The declines initially trimmed more than $100bn from the Silicon Valley-based company’s market value, which has soared amid a boom in spending on artificial intelligence.

Shares recovered some ground shortly after the market opened to trade at about 3 per cent down on the previous day. Nvidia’s shares are still up more than 150 per cent since the start of 2024.

In its latest results on Wednesday, the chipmaker said that it anticipates $32.5bn in revenue in the third quarter, plus or minus 2 per cent, just ahead of analysts’ consensus expectations.

However the figure underwhelmed investors who have become accustomed to the chipmaker far outstripping Wall Street’s forecasts in the two years since the launch of ChatGPT.

Revenue in the three months to July 28 was $30bn, up 122 per cent from a year ago and ahead of analysts’ forecasts of $28.7bn.

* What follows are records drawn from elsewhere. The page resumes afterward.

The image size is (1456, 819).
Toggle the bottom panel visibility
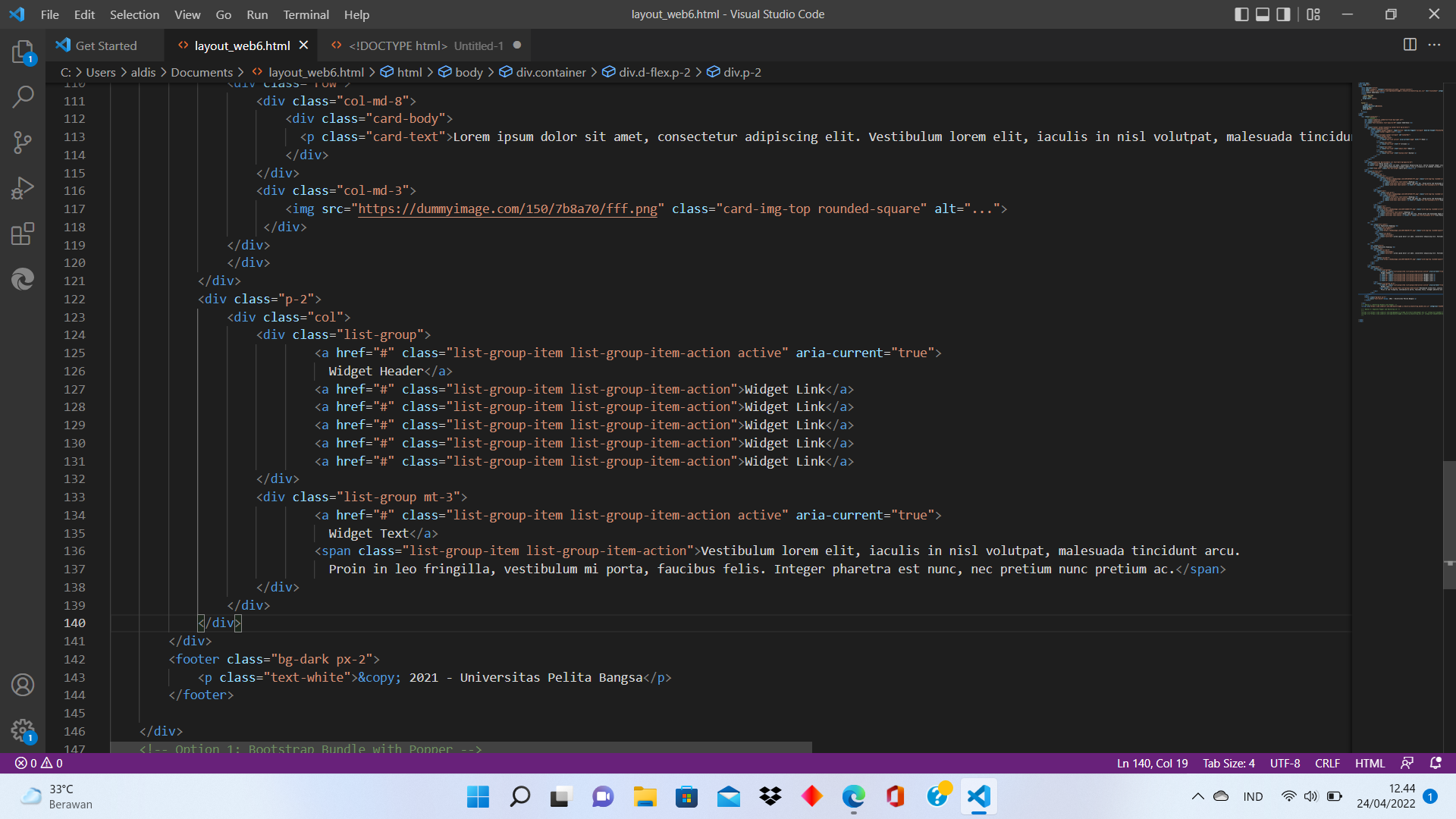(1262, 14)
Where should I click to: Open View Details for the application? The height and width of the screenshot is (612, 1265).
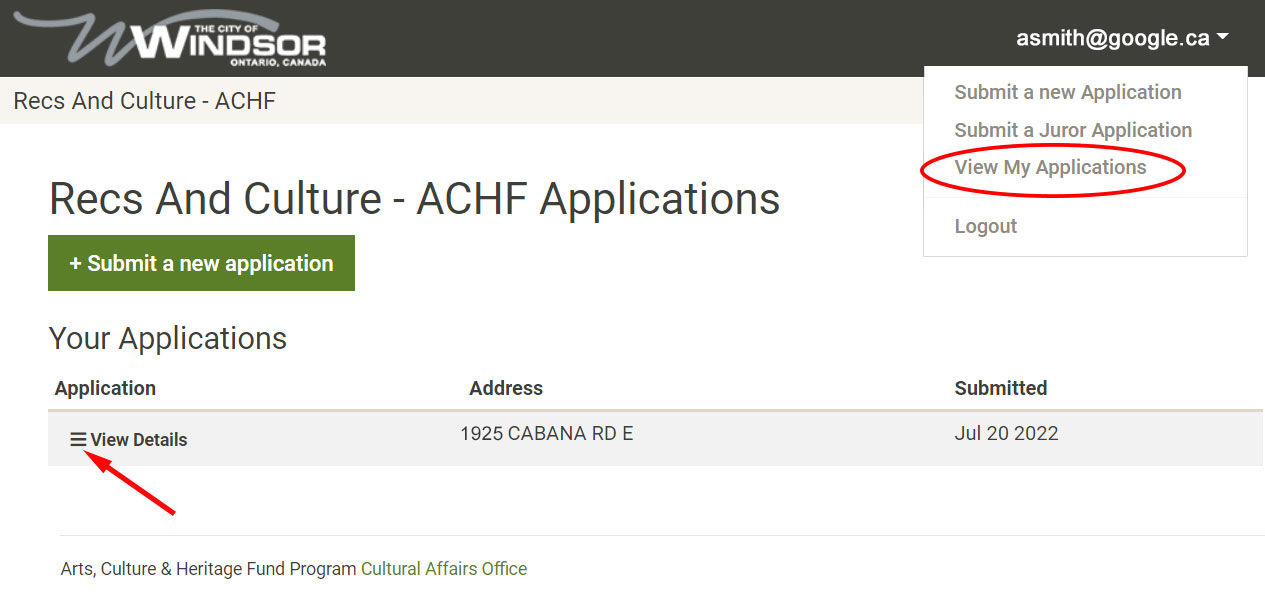pyautogui.click(x=138, y=440)
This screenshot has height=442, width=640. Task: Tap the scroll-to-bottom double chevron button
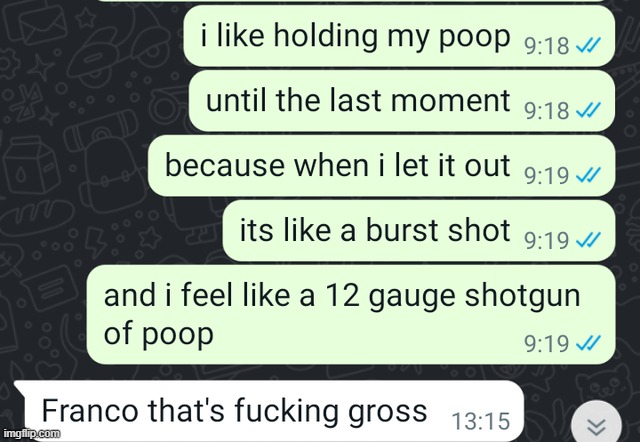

“The revenue outperformance was the smallest relative to expectations in six quarters, so this wasn’t the sort of massive beat that Nvidia has often reported,” said Deutsche Bank macro strategist Henry Allen.

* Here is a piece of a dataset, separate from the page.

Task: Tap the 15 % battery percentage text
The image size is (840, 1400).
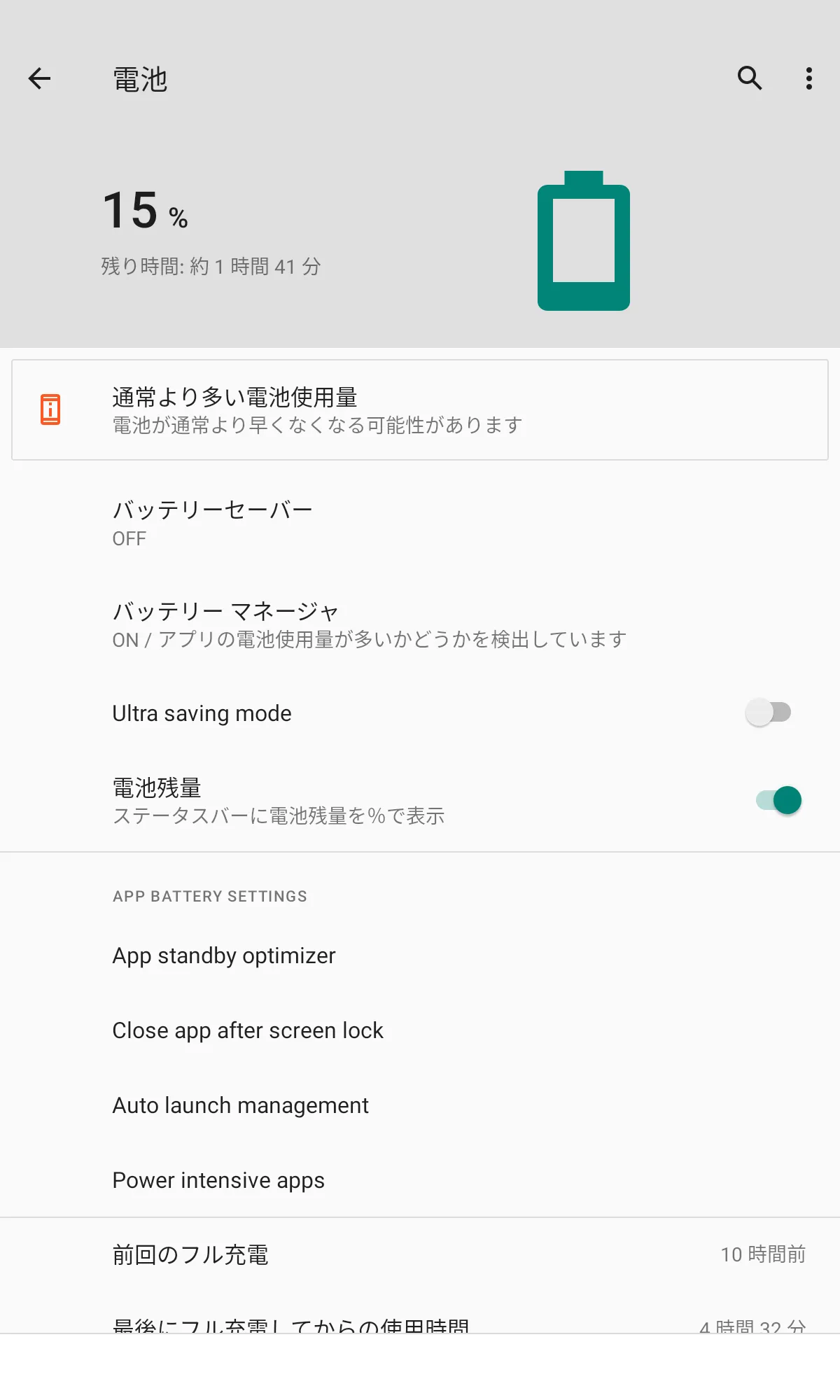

Nvidia on Wednesday sought to reassure investors that it would see “several billion dollars” in revenue this fiscal year from the next generation of its powerful AI chips, despite hitting production problems.

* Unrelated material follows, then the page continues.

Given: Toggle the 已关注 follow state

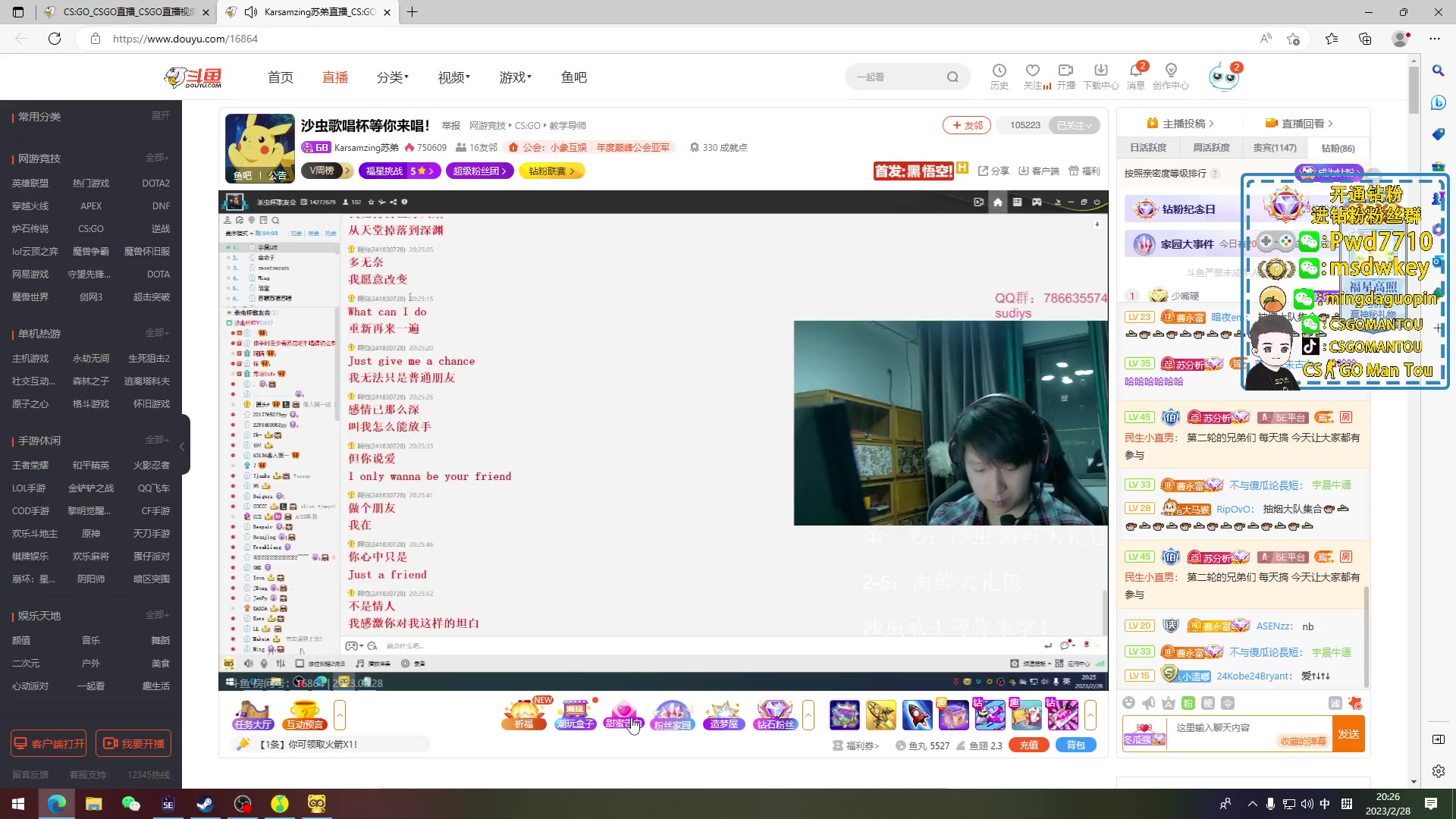Looking at the screenshot, I should click(1073, 125).
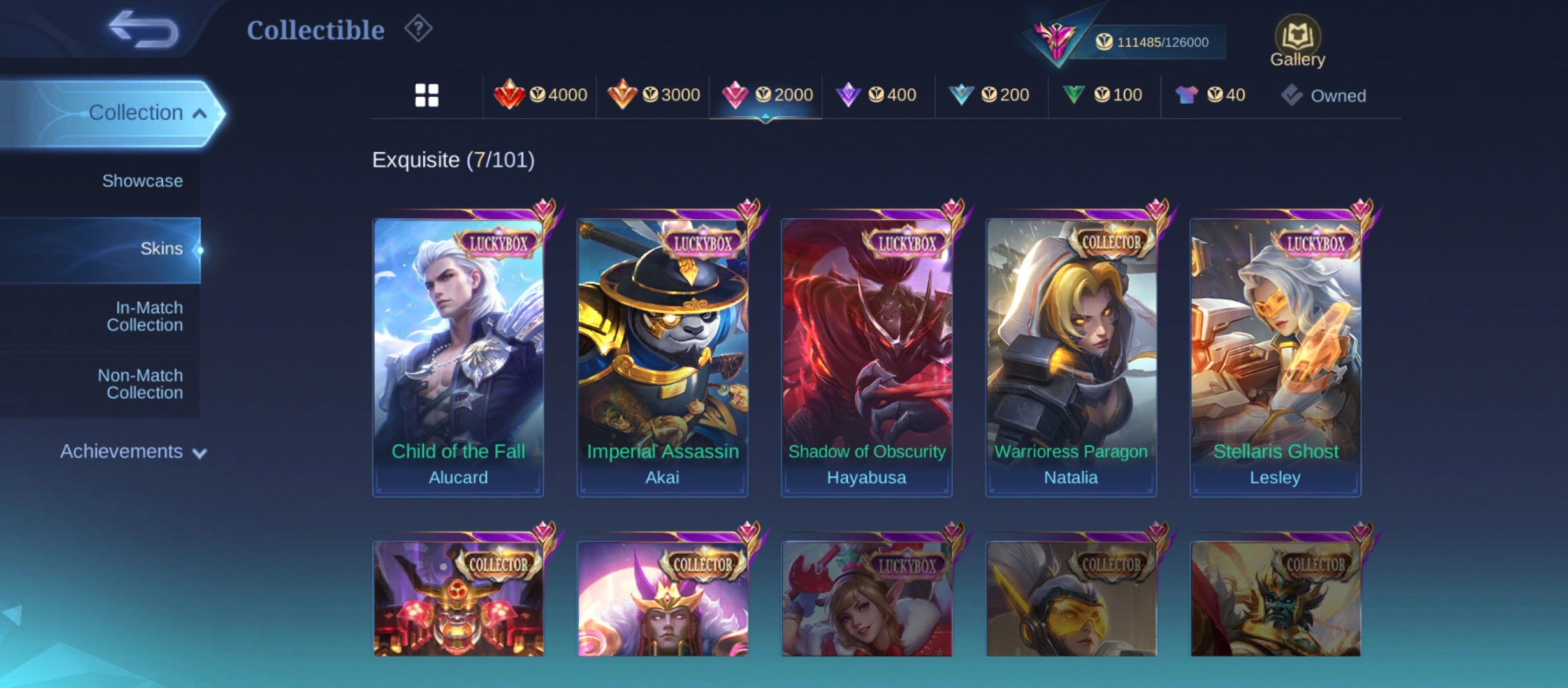
Task: Select the 200-point blue gem filter
Action: (989, 95)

Chief executive Jensen Huang told the Financial Times that delays to the company’s next-generation AI processor would not derail the chipmaker’s plans to produce a new version of its flagship product every year.

Bank of America analyst Vivek Arya described the share price moves on Thursday as “quarterly noise” and said that Nvidia continued to represent “unique growth at a very reasonable valuation”.

Some analysts believe that the chipmaking giant’s earnings have become as important for US financial markets as the Federal Reserve’s monetary policy decisions due to its position as a “bellwether” for the wider technology industry, according to Jefferies strategist Mohit Kumar.